[What this task involves] Could you copy out the article on Skee Riegel below word for word, from its headline through its final sentence?

[Passage provided]
Ex-US Amateur Golf Champ Spins Some Tales

By Associated PressAugust 18, 2007, 4:00 pm
US Amateur 2007 ERMA, N.J. -- Robert 'Skee' Riegel spins a tale almost as deftly as he once spun a golf ball.
There's the story about his first golf lesson from a 350-pound chef, and his yarn about a frantic search of the Queen Elizabeth cruise liner when it was thought he had fallen overboard during a victory celebration after the 1947 Walker Cup.
But his storytelling is secondary to his golf. Riegel swept through eight matches and captured the 1947 U.S. Amateur at Pebble Beach and had an unbeaten record in two Walker Cups -- all at a time when amateur golf was at its peak.
'He's a golfer that was at his best on great golf courses in a great golf era,' said Bob Mullock, a longtime friend and owner of Cape May National Golf Club, where Riegel is pro emeritus.
As a field of 312 awaits this year's U.S. Amateur at The Olympic Club in San Francisco on Monday, the 92-year-old Riegel believes the championship has lost some luster.
'In those days, it was something,' said Riegel, who treasured the perks of the title, including a place in the Masters field. 'Today, I don't know, because there is all kinds of stuff, junior tournaments, super junior events. It should be a big deal, but I'm not sure it is.'
The Amateur has had its unexpected winners, and Riegel might be the most unlikely because of his unconventional start in the game and improbable 2-and-1 victory over Johnny Dawson in the title match 60 years ago.
Born in New Bloomfield, Pa., outside Harrisburg, Riegel grew up in the blue-collar Philadelphia suburb of Upper Darby. He didn't think much of golf, or those who played it. He favored football and baseball.

[Extracted entries]
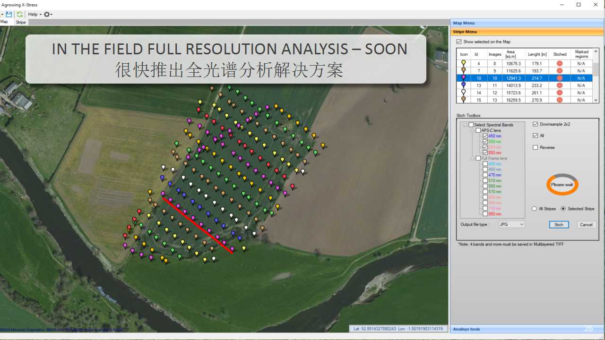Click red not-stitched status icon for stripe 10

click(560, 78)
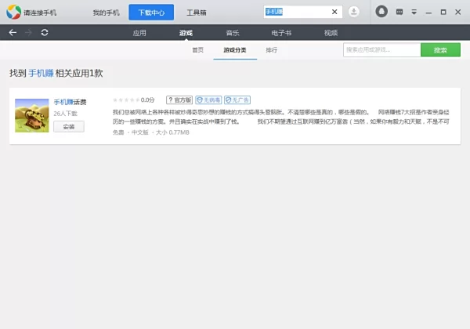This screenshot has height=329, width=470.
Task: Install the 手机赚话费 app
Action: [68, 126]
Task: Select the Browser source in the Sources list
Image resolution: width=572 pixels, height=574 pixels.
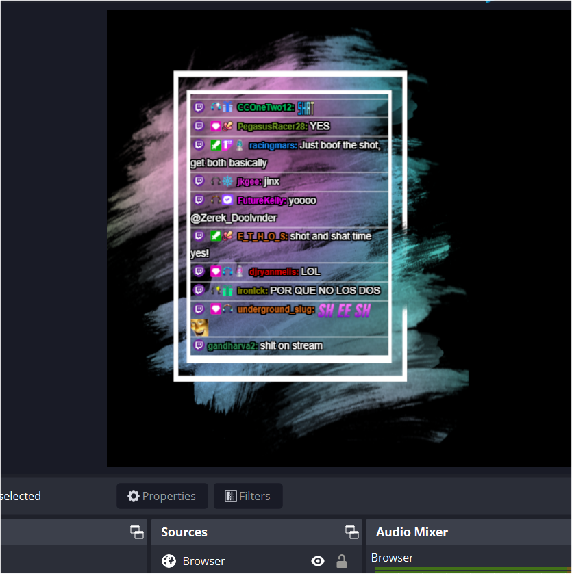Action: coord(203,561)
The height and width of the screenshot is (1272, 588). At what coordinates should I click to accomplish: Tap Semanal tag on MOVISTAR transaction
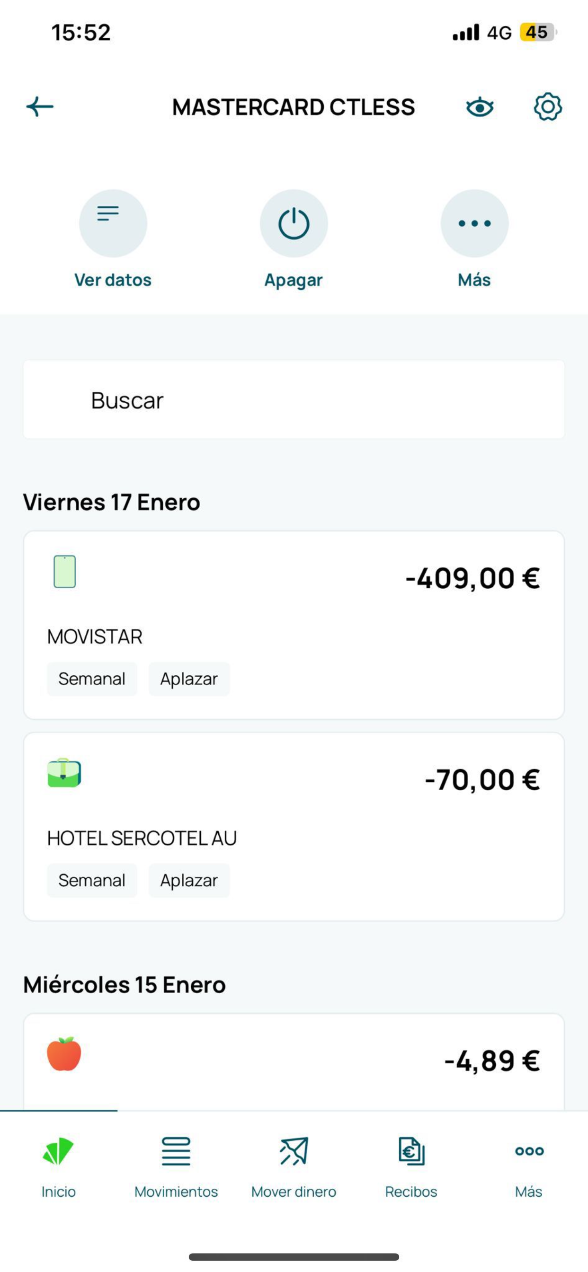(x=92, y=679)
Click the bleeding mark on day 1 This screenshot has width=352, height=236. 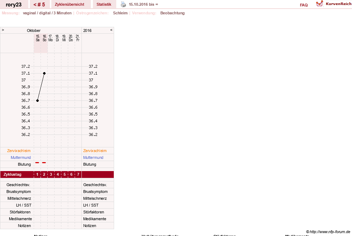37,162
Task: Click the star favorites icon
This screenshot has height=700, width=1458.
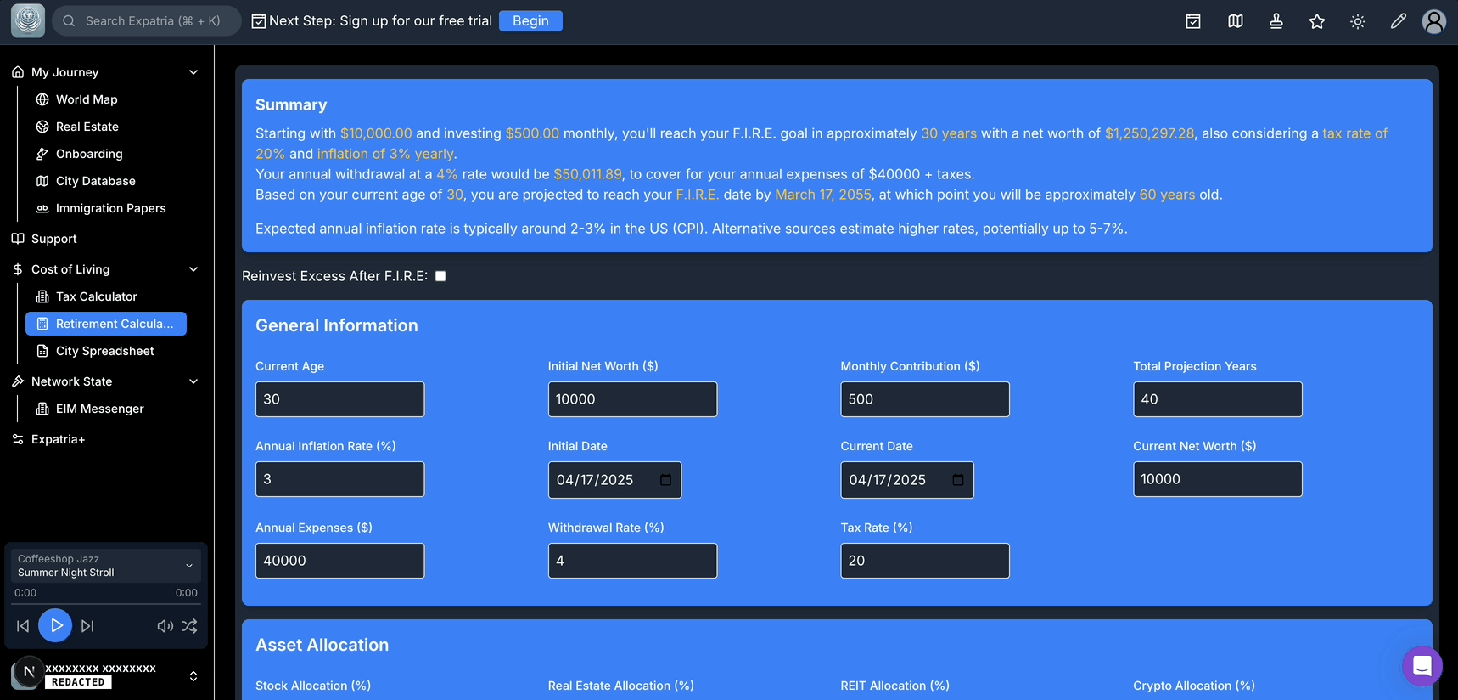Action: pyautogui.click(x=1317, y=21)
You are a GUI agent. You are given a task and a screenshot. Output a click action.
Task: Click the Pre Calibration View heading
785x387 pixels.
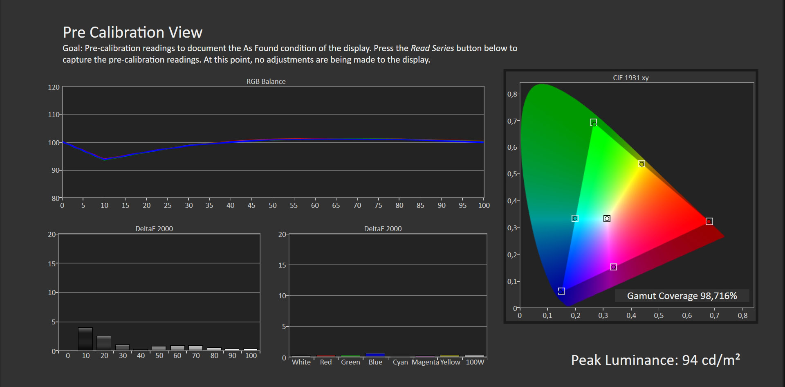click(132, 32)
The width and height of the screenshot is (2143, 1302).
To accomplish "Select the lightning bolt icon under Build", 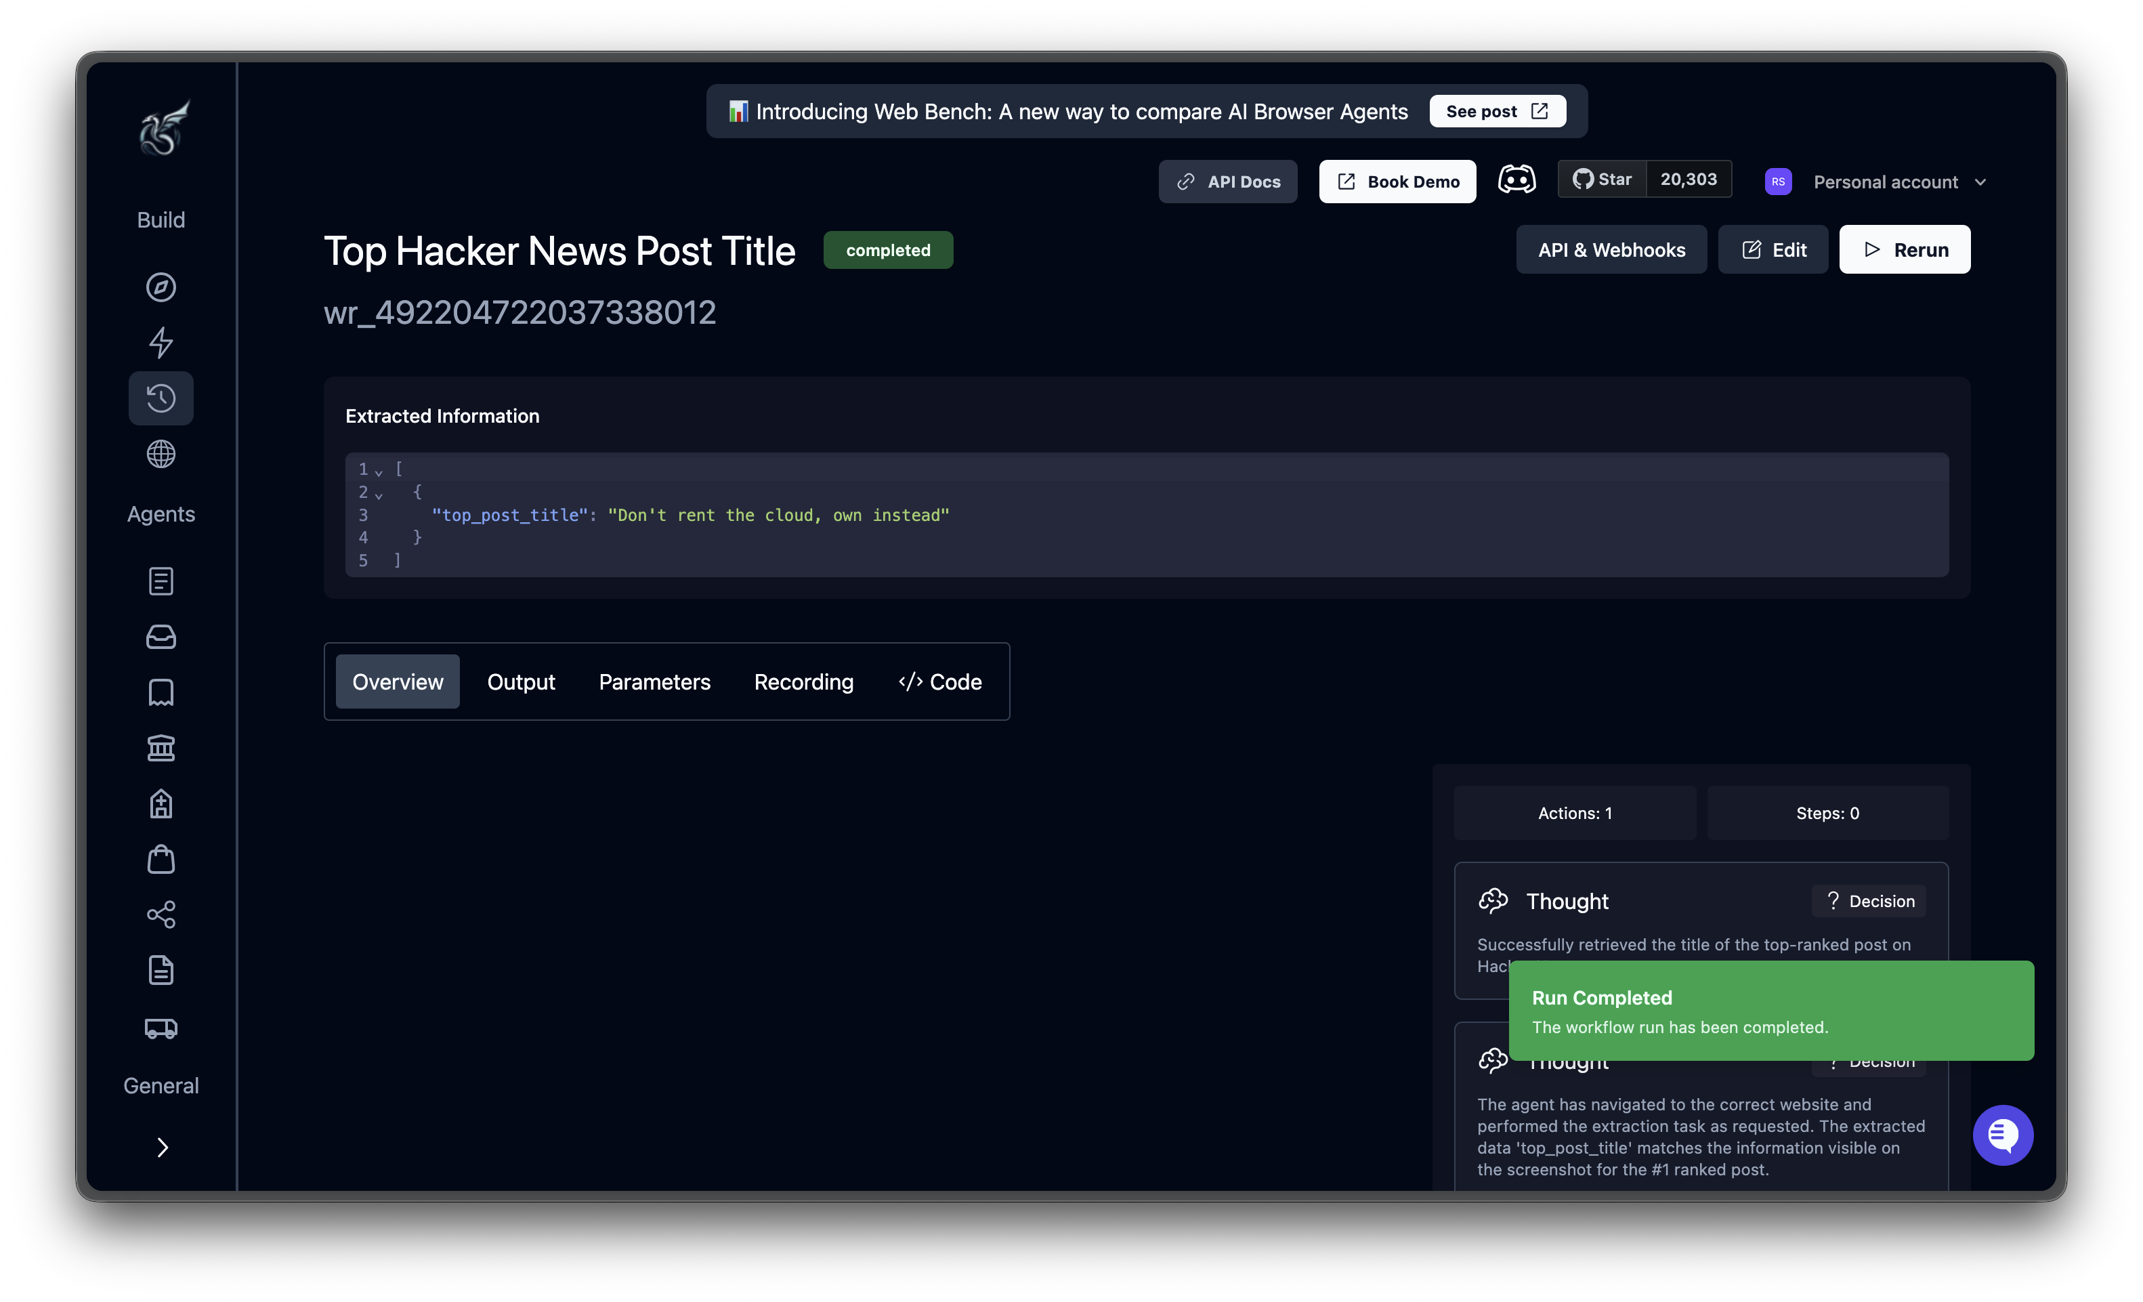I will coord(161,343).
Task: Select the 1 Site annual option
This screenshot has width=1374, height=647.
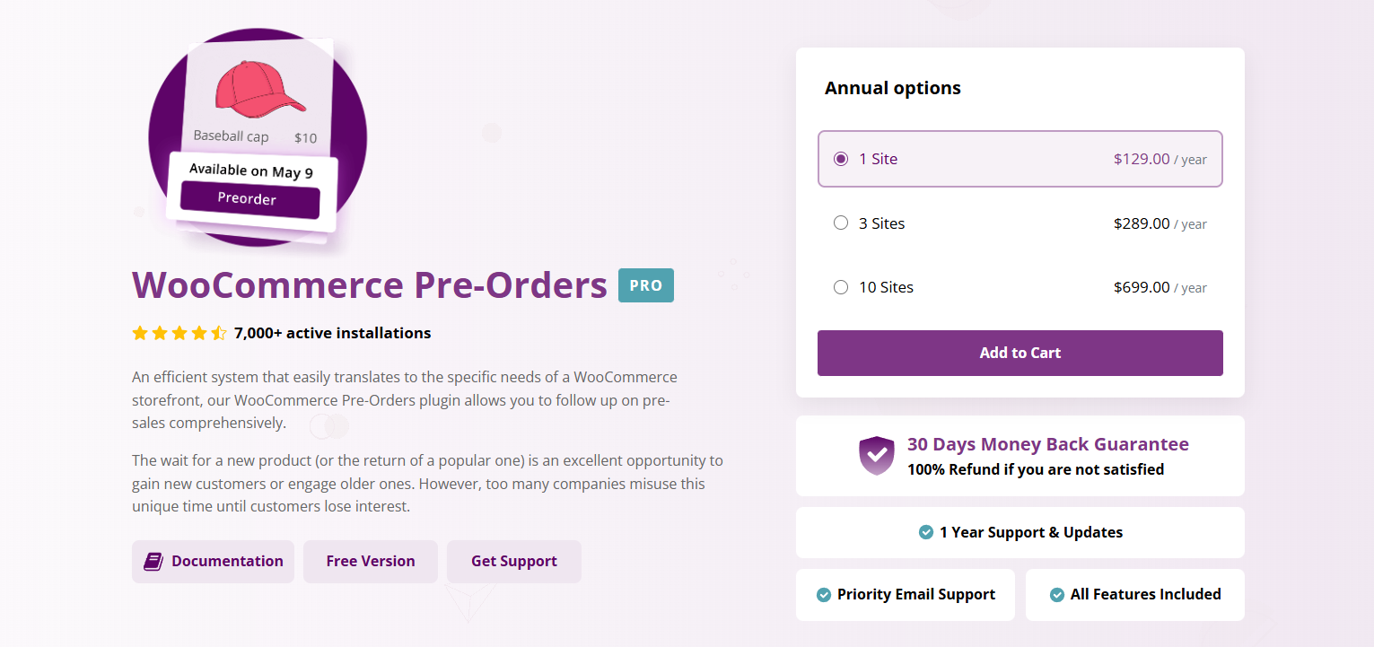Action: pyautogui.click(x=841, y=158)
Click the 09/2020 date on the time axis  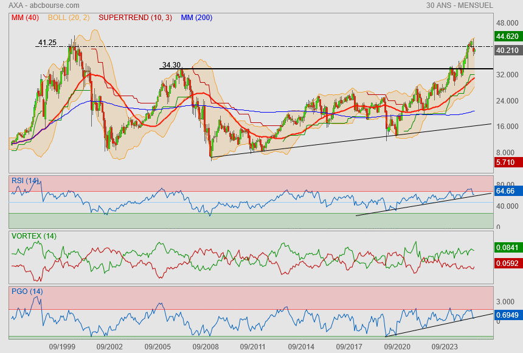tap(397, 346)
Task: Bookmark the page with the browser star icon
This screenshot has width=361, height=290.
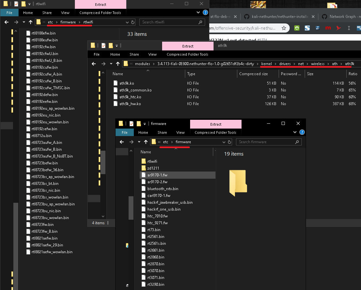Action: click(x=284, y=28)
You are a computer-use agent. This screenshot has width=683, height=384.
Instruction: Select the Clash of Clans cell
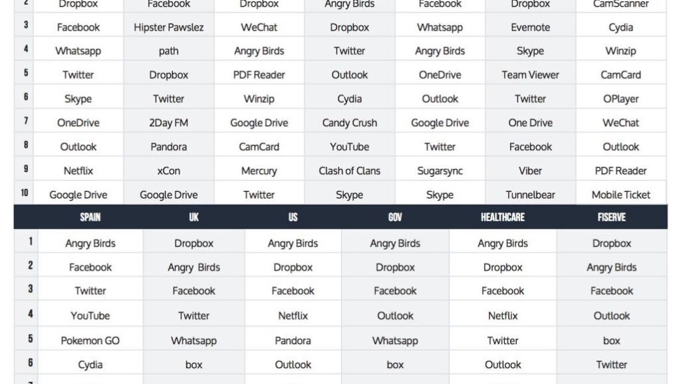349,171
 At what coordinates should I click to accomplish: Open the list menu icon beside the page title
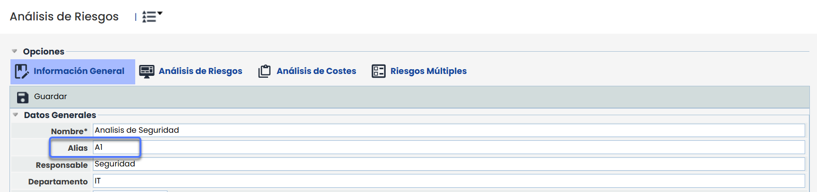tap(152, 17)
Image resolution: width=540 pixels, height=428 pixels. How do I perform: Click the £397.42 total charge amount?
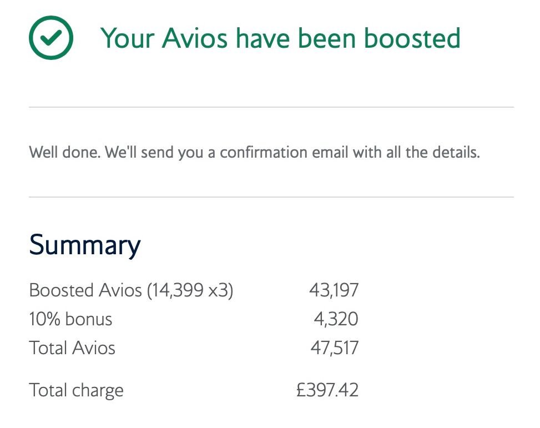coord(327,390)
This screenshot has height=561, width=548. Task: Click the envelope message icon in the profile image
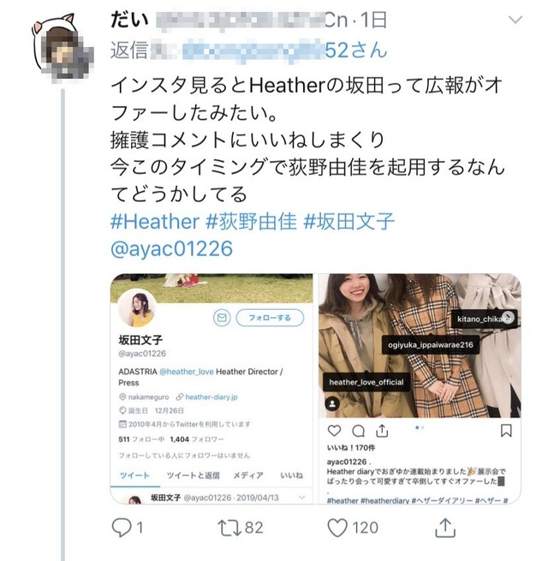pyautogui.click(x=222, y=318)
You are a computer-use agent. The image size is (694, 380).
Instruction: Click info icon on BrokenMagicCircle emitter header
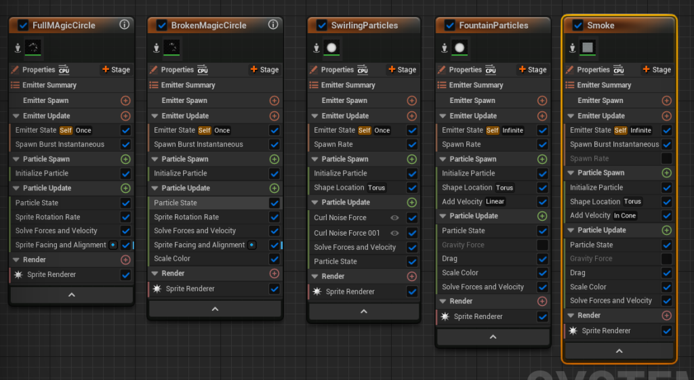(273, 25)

[Exercise answer]
Ex-US Amateur Golf Champ Spins Some Tales

By Associated PressAugust 18, 2007, 4:00 pm
US Amateur 2007 ERMA, N.J. -- Robert 'Skee' Riegel spins a tale almost as deftly as he once spun a golf ball.
There's the story about his first golf lesson from a 350-pound chef, and his yarn about a frantic search of the Queen Elizabeth cruise liner when it was thought he had fallen overboard during a victory celebration after the 1947 Walker Cup.
But his storytelling is secondary to his golf. Riegel swept through eight matches and captured the 1947 U.S. Amateur at Pebble Beach and had an unbeaten record in two Walker Cups -- all at a time when amateur golf was at its peak.
'He's a golfer that was at his best on great golf courses in a great golf era,' said Bob Mullock, a longtime friend and owner of Cape May National Golf Club, where Riegel is pro emeritus.
As a field of 312 awaits this year's U.S. Amateur at The Olympic Club in San Francisco on Monday, the 92-year-old Riegel believes the championship has lost some luster.
'In those days, it was something,' said Riegel, who treasured the perks of the title, including a place in the Masters field. 'Today, I don't know, because there is all kinds of stuff, junior tournaments, super junior events. It should be a big deal, but I'm not sure it is.'
The Amateur has had its unexpected winners, and Riegel might be the most unlikely because of his unconventional start in the game and improbable 2-and-1 victory over Johnny Dawson in the title match 60 years ago.
Born in New Bloomfield, Pa., outside Harrisburg, Riegel grew up in the blue-collar Philadelphia suburb of Upper Darby. He didn't think much of golf, or those who played it. He favored football and baseball.